Exercises to complete
(1) In the OrientDB serialization thread, update the part from "I will post" to "be next week." so that "next week" reads "next month".
(2) In the OrientDB serialization thread, what issue number tracks the status of the second step?
(3) Sum up the OrientDB serialization thread in two sentences.

Excerpt
# # # # #

Re: [orientdb] Schema Driven Binary Serialization - Strings

Emanuele Tagliaferri Thu, 07 Aug 2014 03:44:29 -0700

Hi,
Yes we have a good progress on this, the first step was to write a 
schemaless binary serialization, and that is done (here 
<https://github.com/orientechnologies/orientdb/wiki/Record-Schemaless-Binary-Serialization>
 
the specs)
The second step was replace the field definition in the record(needed by 
the schemaless) with the one declared in the schema.
The second step is working in progress now, you can check the status in 
this issue: #1890 
<https://github.com/orientechnologies/orientdb/issues/1890>


I will post here when will be done and the new serialization will be 
enabled by default.

On Wednesday, 6 August 2014 21:56:54 UTC+1, Lvc@ wrote:
>
> Hi,
> Absolutely yes! Emanuele is in charge of this. We already have the first 
> version working in 2.0-SNAPSHOT, but we're still working to improve the 
> used space.
>
> Emanuele can be more specific, I think the first public beta of this 
> feature could be next week.
>
> Lvc@
>
>
>
> On 6 August 2014 20:29, Stefán <[email protected] <javascript:>> wrote:
>
>> Hi guys,
>>
>> Have you been able to make some progress on this?
>>
>> Anxiously awaiting :)
>>
>> Best regards,
>>   -Stefan
>>
>>
>> On Thursday, 15 May 2014 09:05:30 UTC, Steve Coughlan wrote:
>>
>>>  >maybe we could use UTF-8/16 as charset as super set of all charsets?
>>>
>>> Which raises the question... Is it safe to assume that UTF-8 IS a 
>>> superset of all charsets?  My lack of charset expertise showing through 
>>> here ;)
>>>
>>>
>>> On 15/05/14 19:02, Luca Garulli wrote:
>>>  
>>>   On 15 May 2014 10:00, Steve <[email protected]> wrote:
>>>
>>>  Is there a way to access this programatically (without having to so a 
>>> db query every time)?
>>>  
>>>
>>>  you can get it by:
>>>
>>>  String charset = db.getStorage().getConfiguration().getCharset()
>>>
>>>  I found OBinarySerializer.bytesToString() and stringToBytes() which 
>>> appears to use single byte encoding for characters where it's possible.  I 
>>> think (but I can't say for certain) that this will result in a charset 
>>> agnostic encoding of each char.

# # # # #

Collected data
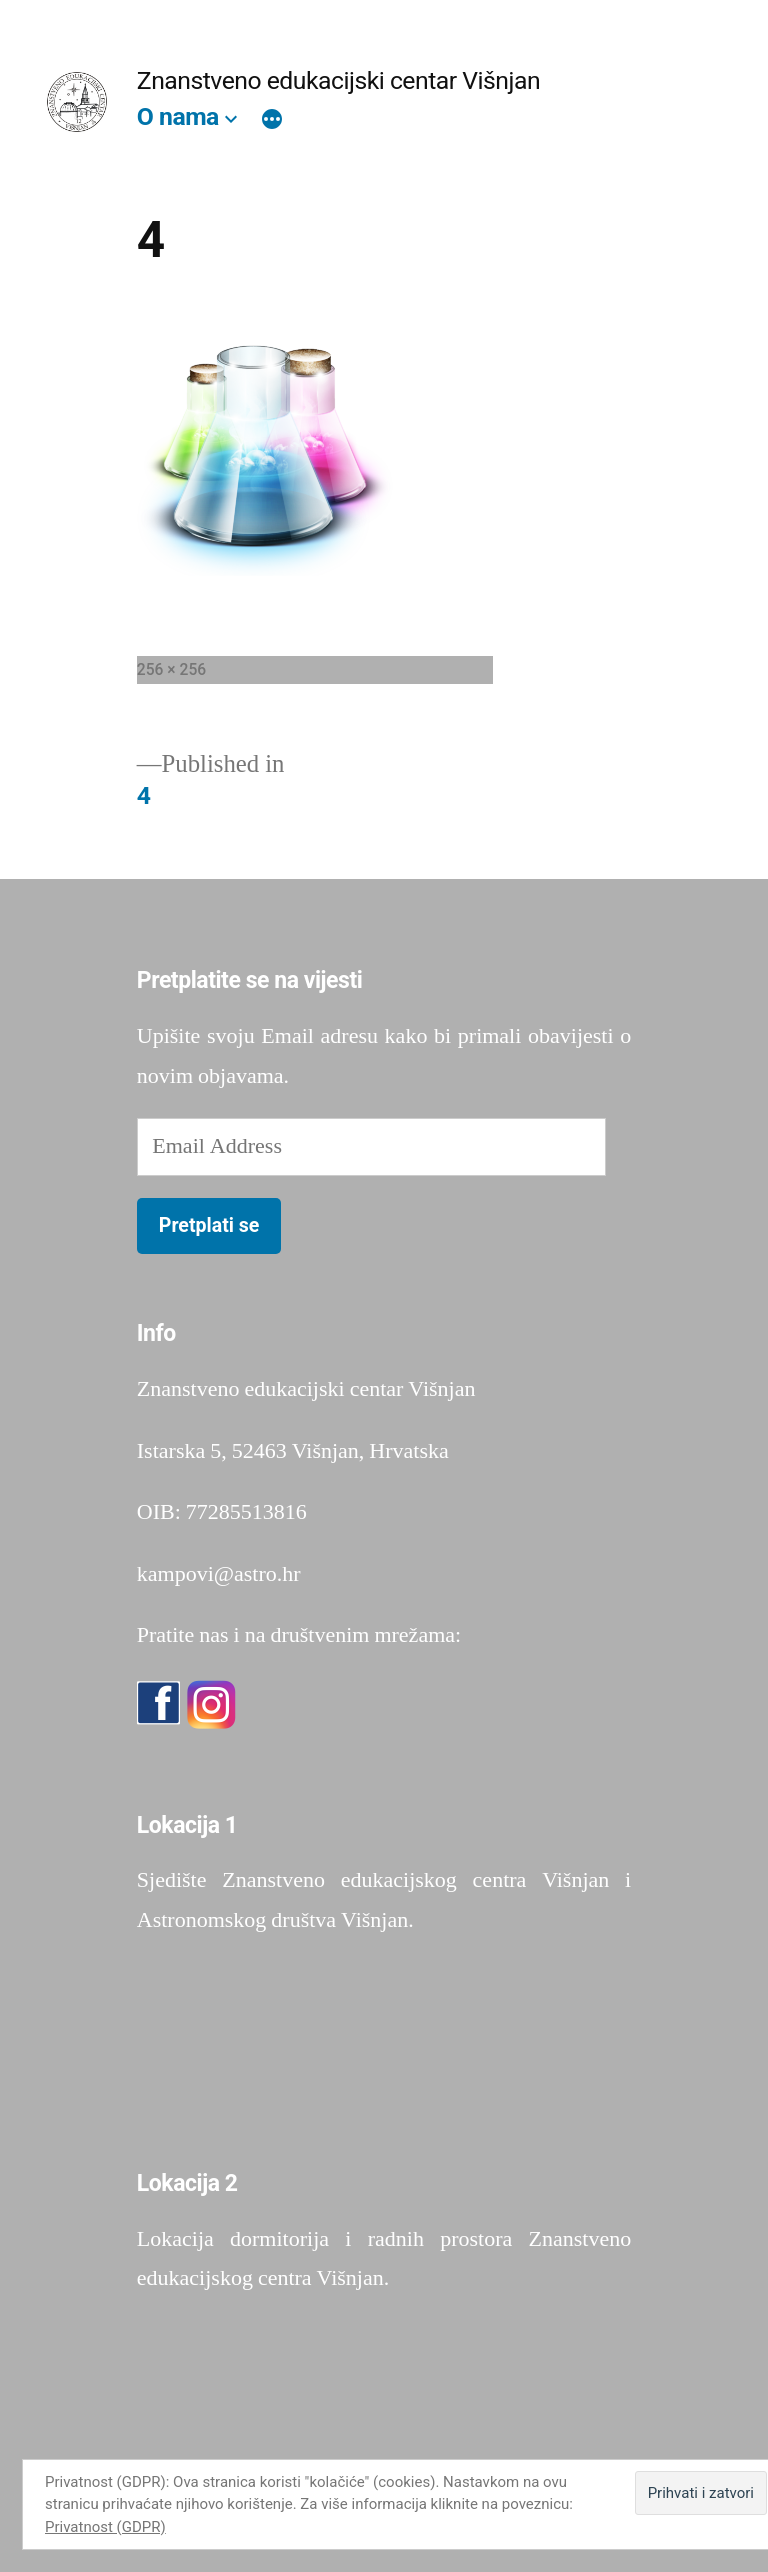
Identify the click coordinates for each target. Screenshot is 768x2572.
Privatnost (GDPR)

# # # # #

Full answers
(1)
I will post here when will be done and the new serialization will be 
enabled by default.

On Wednesday, 6 August 2014 21:56:54 UTC+1, Lvc@ wrote:
>
> Hi,
> Absolutely yes! Emanuele is in charge of this. We already have the first 
> version working in 2.0-SNAPSHOT, but we're still working to improve the 
> used space.
>
> Emanuele can be more specific, I think the first public beta of this 
> feature could be next month.

(2) #1890

(3) A schemaless binary serialization for OrientDB is finished, and work is underway on the second step of replacing the field definition in the record with the one declared in the schema, tracked in issue #1890. A first version already works in 2.0-SNAPSHOT, though the used space is still being improved, and a first public beta could come the next week.